Because of Joe’s situation, the campaign relates the rising costs of tuition to the war in Iraq. Manski said UW is no longer affordable, and because of this, it is no longer a voluntary war. To combat this effect, the campaign will pressure the government and Legislature to lower UW’s tuition.
Ashok Kumar, the chair of Associated Students of Madison’s Academic Affairs Committee, said he agrees many students are forced to choose risking their lives for the war to pay for college.
“The state is starving the university dry of funds,” Kumar said. “If a UW student gives $2 to the UW system, the state gives $1 and it’s getting worse. Take 10 percent out of the military budget, and we could send everyone in the country to school for free.”
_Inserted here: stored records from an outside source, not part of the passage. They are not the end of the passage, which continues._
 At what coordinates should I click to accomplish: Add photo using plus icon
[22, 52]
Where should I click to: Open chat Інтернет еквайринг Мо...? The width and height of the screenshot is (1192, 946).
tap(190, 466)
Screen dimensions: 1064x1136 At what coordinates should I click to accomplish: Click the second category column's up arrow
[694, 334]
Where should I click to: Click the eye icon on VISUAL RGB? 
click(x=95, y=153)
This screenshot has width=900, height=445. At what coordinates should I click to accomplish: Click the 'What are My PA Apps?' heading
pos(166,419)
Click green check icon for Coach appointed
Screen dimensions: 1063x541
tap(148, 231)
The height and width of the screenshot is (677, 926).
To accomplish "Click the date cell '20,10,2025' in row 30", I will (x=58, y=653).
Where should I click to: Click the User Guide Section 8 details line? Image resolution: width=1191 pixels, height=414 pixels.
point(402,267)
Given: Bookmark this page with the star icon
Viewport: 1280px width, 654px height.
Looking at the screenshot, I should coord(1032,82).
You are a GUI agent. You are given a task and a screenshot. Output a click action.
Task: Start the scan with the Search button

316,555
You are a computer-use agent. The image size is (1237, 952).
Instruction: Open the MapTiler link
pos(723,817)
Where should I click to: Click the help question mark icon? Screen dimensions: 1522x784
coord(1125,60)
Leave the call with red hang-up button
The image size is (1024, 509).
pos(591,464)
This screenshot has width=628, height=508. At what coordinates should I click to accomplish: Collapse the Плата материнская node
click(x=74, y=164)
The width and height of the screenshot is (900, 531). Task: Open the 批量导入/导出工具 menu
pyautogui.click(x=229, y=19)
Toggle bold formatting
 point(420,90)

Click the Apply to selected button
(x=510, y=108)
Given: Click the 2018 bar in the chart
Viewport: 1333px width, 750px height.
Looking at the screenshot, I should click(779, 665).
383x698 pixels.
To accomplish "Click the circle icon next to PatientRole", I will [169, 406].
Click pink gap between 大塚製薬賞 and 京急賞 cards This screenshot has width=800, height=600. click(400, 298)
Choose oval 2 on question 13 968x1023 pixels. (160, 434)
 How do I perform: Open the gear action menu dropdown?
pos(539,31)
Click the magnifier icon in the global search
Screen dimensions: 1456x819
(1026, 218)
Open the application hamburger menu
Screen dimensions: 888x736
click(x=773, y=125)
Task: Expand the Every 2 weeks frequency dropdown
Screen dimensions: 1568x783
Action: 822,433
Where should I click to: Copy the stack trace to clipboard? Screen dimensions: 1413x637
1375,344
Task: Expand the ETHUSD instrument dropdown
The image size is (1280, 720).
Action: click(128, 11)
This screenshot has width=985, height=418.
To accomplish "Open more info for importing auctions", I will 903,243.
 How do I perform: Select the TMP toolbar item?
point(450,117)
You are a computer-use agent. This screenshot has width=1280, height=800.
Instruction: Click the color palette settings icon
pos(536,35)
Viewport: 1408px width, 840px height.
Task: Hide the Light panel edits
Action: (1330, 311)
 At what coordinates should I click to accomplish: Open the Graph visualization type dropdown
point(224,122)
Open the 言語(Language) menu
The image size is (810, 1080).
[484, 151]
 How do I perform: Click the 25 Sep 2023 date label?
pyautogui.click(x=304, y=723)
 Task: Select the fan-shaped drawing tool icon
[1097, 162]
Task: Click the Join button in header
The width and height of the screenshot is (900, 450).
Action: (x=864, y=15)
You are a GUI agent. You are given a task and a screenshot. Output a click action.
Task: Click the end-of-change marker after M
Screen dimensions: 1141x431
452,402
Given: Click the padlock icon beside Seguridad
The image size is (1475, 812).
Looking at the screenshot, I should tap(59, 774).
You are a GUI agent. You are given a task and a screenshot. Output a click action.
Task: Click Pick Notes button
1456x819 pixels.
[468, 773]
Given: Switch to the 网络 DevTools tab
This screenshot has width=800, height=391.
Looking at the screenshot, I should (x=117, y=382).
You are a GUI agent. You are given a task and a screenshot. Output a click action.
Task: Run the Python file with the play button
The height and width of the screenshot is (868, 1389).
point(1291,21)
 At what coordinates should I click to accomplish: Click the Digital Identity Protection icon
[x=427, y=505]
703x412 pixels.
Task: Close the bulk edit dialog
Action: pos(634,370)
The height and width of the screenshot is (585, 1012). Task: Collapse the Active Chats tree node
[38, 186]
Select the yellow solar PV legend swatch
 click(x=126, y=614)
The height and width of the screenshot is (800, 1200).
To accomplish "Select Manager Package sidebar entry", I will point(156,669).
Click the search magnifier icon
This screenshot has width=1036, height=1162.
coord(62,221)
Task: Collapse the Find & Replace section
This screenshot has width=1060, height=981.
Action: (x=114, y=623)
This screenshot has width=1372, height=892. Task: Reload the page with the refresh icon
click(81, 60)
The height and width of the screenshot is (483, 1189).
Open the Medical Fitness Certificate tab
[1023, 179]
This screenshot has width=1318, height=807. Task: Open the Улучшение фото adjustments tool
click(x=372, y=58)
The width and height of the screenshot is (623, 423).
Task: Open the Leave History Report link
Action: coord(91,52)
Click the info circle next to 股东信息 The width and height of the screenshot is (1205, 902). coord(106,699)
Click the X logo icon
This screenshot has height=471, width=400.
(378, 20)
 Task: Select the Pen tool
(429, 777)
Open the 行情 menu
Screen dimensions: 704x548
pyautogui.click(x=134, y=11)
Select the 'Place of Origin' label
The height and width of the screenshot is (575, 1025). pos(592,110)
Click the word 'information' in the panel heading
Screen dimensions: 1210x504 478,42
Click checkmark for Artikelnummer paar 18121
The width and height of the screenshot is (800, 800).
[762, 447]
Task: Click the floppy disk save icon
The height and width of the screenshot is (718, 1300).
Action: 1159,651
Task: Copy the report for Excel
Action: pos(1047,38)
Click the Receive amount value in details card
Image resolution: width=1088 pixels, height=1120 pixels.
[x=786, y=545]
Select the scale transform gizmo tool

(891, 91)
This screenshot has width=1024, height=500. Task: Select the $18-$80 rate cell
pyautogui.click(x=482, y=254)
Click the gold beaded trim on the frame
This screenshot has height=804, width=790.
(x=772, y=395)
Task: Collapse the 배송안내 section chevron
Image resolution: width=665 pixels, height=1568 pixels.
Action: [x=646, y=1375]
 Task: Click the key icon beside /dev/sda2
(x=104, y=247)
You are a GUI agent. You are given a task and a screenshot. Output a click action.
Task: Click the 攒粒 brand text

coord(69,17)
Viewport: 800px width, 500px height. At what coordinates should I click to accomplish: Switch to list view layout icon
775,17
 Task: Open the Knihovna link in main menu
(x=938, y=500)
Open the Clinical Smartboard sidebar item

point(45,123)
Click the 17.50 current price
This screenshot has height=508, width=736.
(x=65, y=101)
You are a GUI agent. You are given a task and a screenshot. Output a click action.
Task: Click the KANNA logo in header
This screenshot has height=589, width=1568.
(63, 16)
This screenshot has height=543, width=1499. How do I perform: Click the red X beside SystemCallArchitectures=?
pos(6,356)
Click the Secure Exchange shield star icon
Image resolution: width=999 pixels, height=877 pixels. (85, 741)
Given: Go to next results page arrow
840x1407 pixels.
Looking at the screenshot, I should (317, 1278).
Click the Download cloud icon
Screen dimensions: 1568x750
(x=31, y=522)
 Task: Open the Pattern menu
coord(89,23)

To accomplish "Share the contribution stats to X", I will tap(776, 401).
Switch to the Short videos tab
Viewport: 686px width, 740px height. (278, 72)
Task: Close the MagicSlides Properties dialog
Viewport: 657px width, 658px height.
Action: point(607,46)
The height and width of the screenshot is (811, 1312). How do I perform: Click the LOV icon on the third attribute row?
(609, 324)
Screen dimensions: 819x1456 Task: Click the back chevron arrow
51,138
According to Kumar, anyone in Joe’s situation who is trying to pay for college does not have a choice. Kumar pointed out when he walks through University Square, he sees a recruitment office, not a financial aid office.
In the past four years, tuition at UW has increased 25 to 30 times the rate of inflation, according to Manski. Kumar said he questions who is looking out for UW, because Gov. Jim Doyle and Chancellor John Wiley are not.
King pointed out the opportunities for students in other states, such as former Georgia Sen. Zell Miller’s HOPE Scholarship and Grant, which allows students with a B average to go to any public or private college or university in Georgia for free.